Criadas con cofia paseando niños vestidos de marinerito, deportistas imbuidos del entrenamiento dispuestos a intentar hazañas inmediatas, muchachas en flor malgastando su tiempo, y cachorros de poeta anclados en bancos de madera al sol con un libro de versos abierto entre las manos. Una hilera de discretos ciclistas cuenta Gervasio que avanzaba por el horizonte y podía escucharse el ritmo mesurado de los remos golpeando las aguas del estanque, los árboles tenían la discreción que impone la vigilancia de estrictos jardineros alsacianos. Luego de lo vivido estaba perdido, el trazado prolijo de los senderos parecía indicarle el camino correcto de retorno a la cordura y regreso a casa. Gervasio supuso volver al itinerario de los planes originales; no fue así, algo definitivo se modificó en tres días de delirio si bien él lo ignoraba.

Nosotros lo sabemos y fue el regreso precipitado al país decidido a renegar del pasado. La primera búsqueda tentada en la selva urbana bonaerense pronto se reveló insuficiente para su sed, la música que comenzó a componer le salía demoníaca, extraña y primitiva, salvaje y radiante. Recordemos sus tres cuadernos de composiciones para guitarra. ¿Quién hubiera imaginado que ese dulce instrumento inventado para loar jugueteos amorosos con la sensualidad, podía producir tonos grotescos y desgarradores acordes? Si los esperpentos de Goya venido el caso, armaran un concierto destinado a locos irrecuperables sobre una changada de troncos talados con navaja en bosques con hormigas ¿sería esa la música programada? Por ello sus piezas son poco frecuentadas en programas timoratos de nuestra época y rodeando sus partituras del regreso persiste un temor de maldición. Sostengo que esa música, acorde por otra parte con su manera de morir comenzó a engendrase en los evocados primeros días de su estancia en París.

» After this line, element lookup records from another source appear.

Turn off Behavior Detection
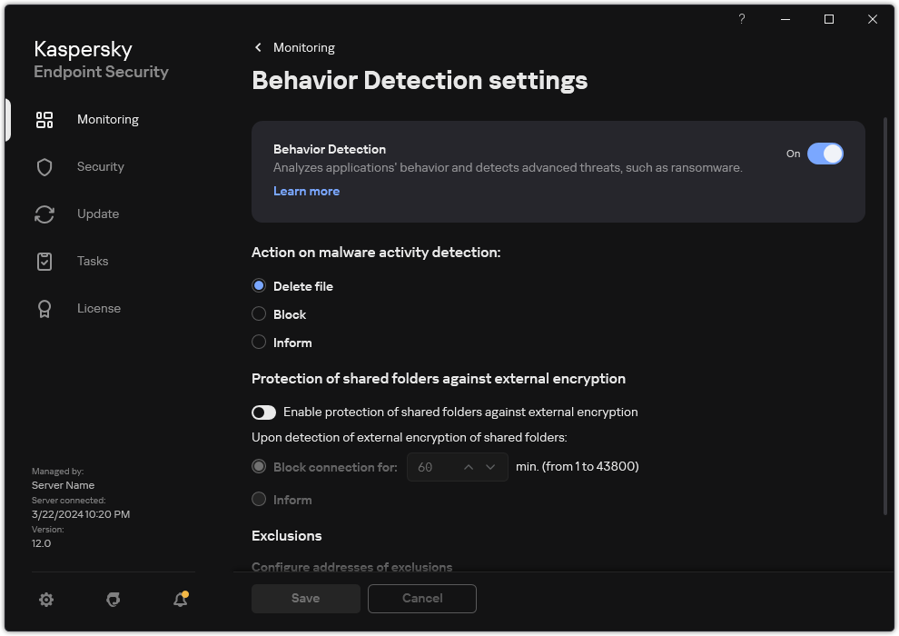The image size is (899, 636). point(826,154)
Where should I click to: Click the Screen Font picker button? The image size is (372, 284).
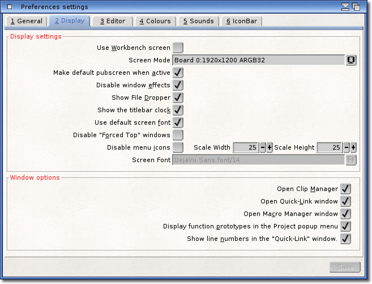[351, 160]
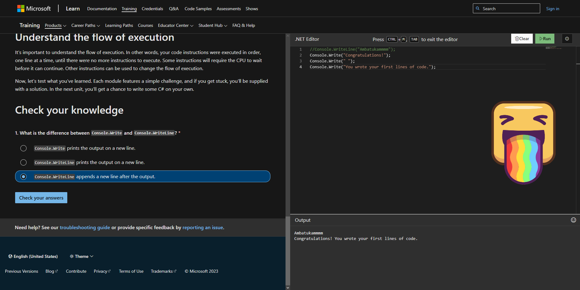Click the globe icon for English language

click(x=10, y=256)
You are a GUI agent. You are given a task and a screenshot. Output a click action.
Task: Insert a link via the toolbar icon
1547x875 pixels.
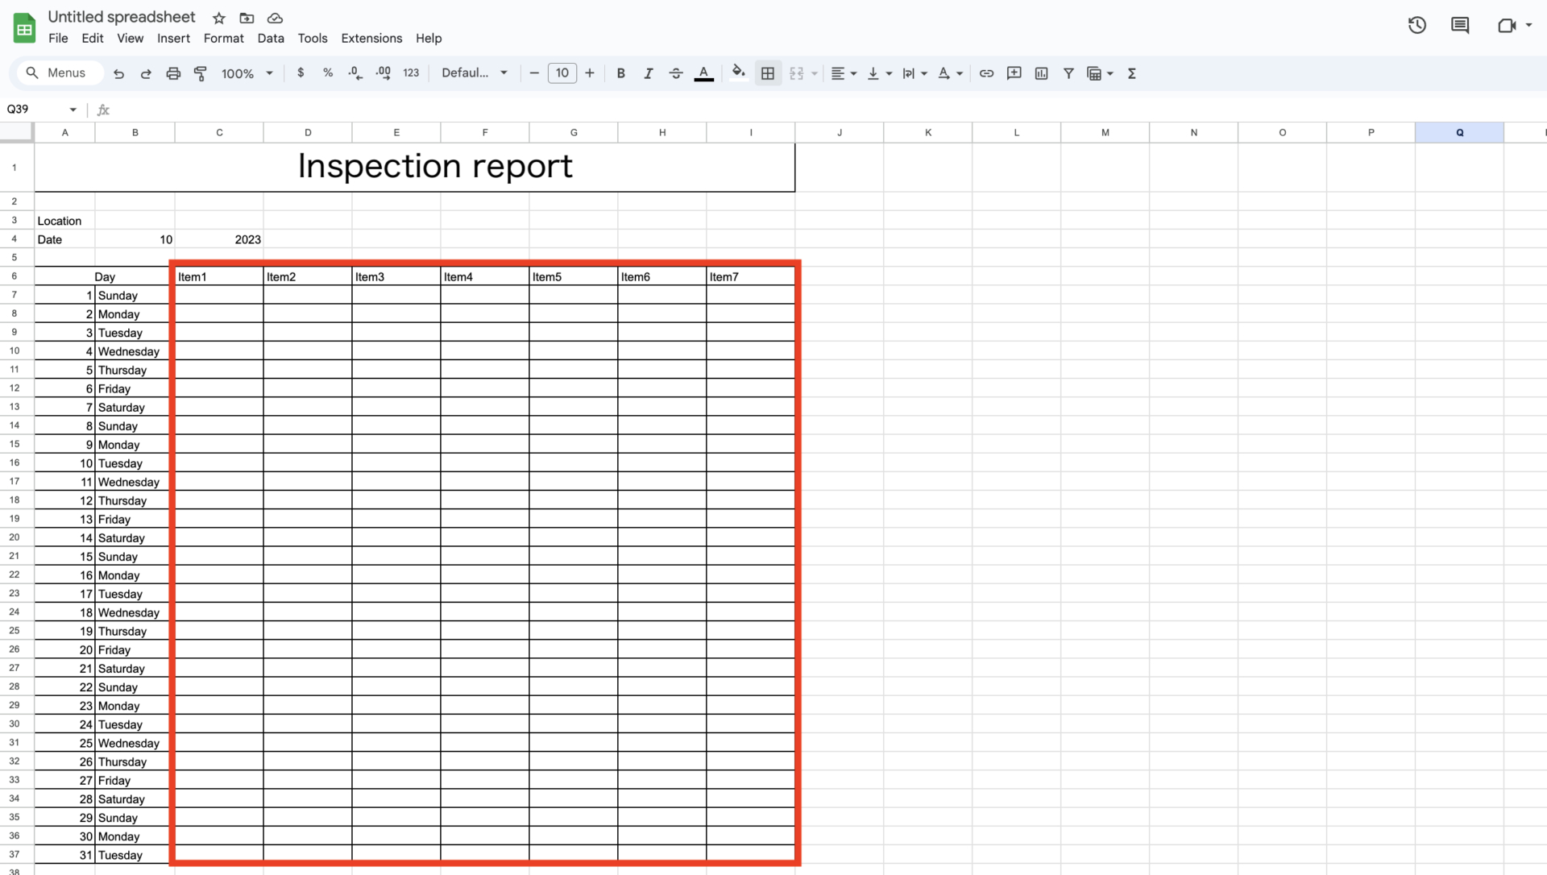986,73
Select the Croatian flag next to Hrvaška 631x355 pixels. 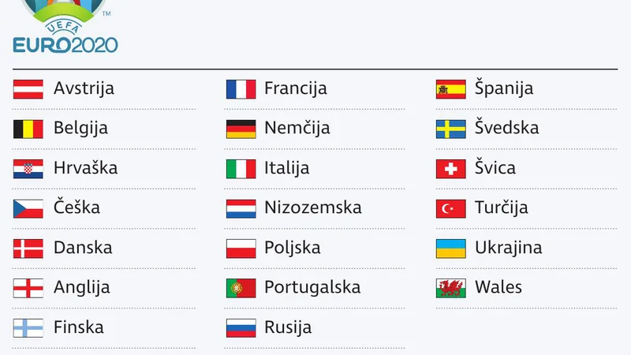point(28,169)
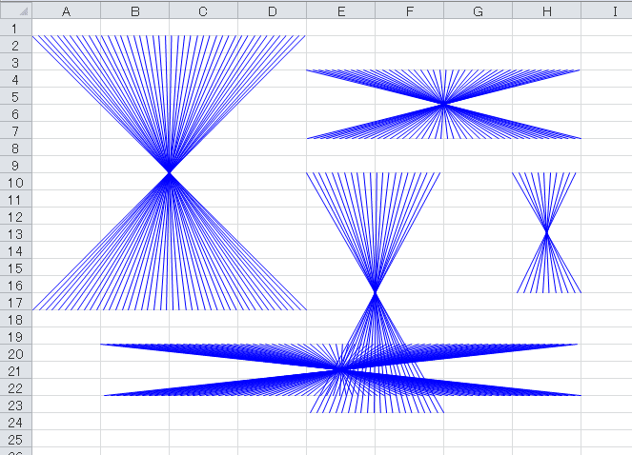The image size is (632, 455).
Task: Select cell G13 between the two hourglass shapes
Action: point(478,234)
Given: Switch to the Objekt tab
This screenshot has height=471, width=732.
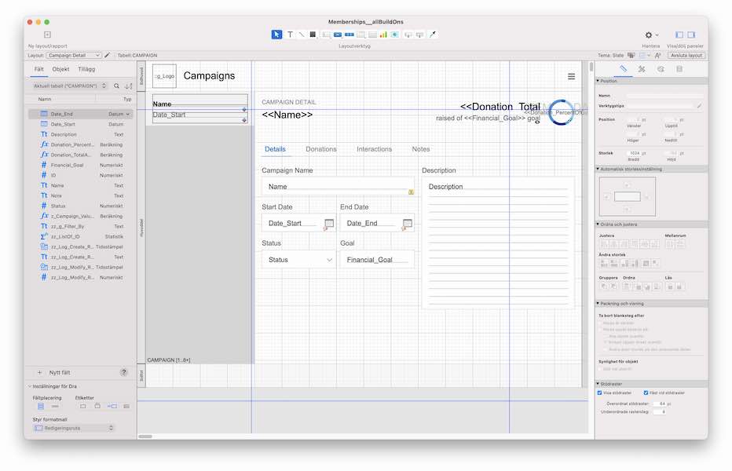Looking at the screenshot, I should point(60,69).
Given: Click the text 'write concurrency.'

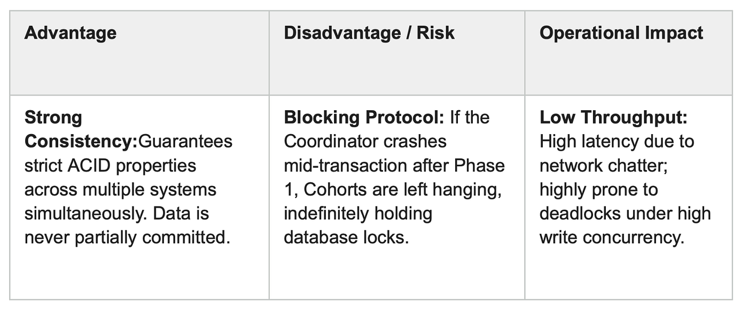Looking at the screenshot, I should [612, 237].
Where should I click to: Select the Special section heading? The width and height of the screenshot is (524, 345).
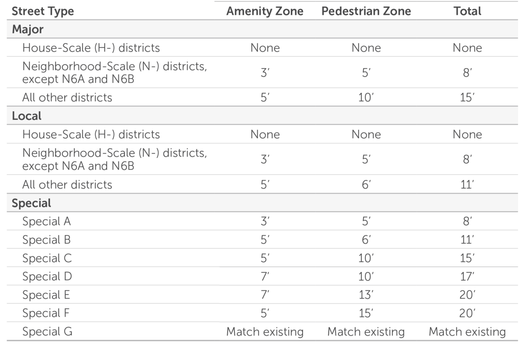(x=31, y=203)
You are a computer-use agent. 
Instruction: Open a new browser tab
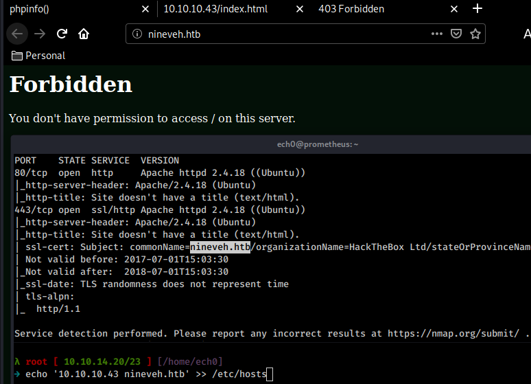pyautogui.click(x=478, y=9)
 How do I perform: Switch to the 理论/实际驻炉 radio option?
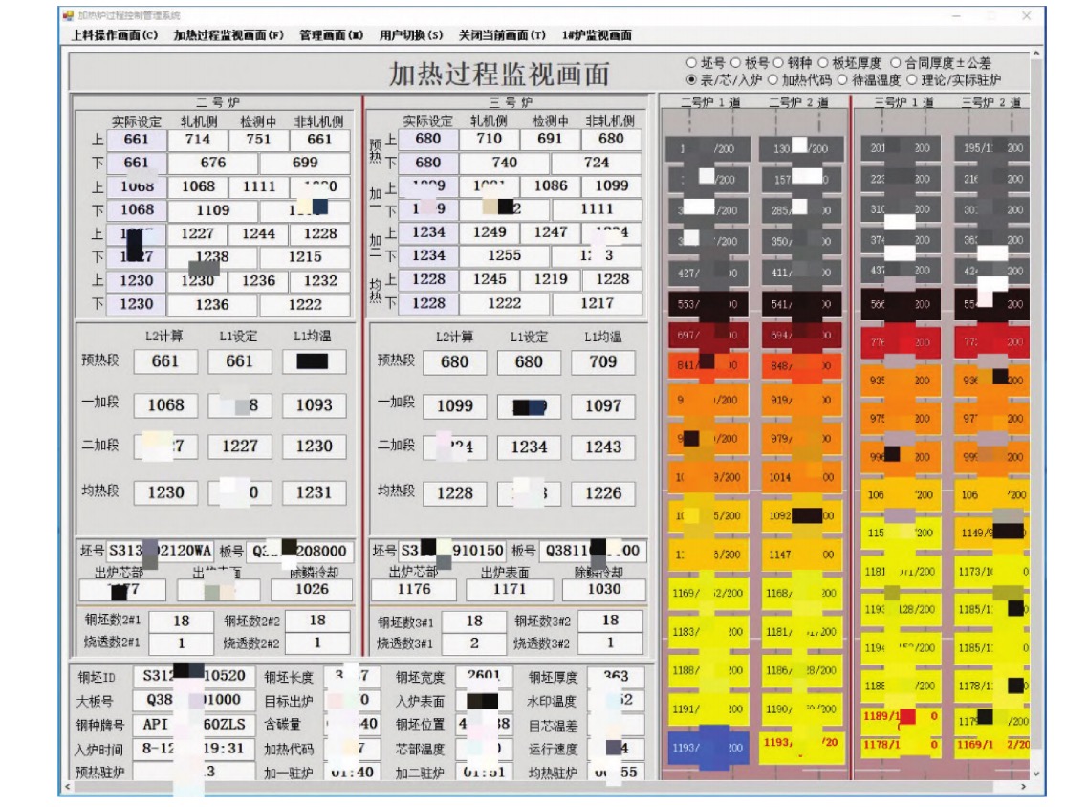[x=912, y=80]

Cuando regresó del viaje del delirio Gervasio Nordeau persistió con la idea que ahora parece ingenua de llevar adelante los proyectos primeros, Guiado por ese buen propósito y avergonzado por su aspecto de vagabundo desayunó en el primer café que encontró como si fuera un parisino de siempre. Eso ocurría cuando promediaba el cuarto día del viaje y que será tema del próximo capítulo.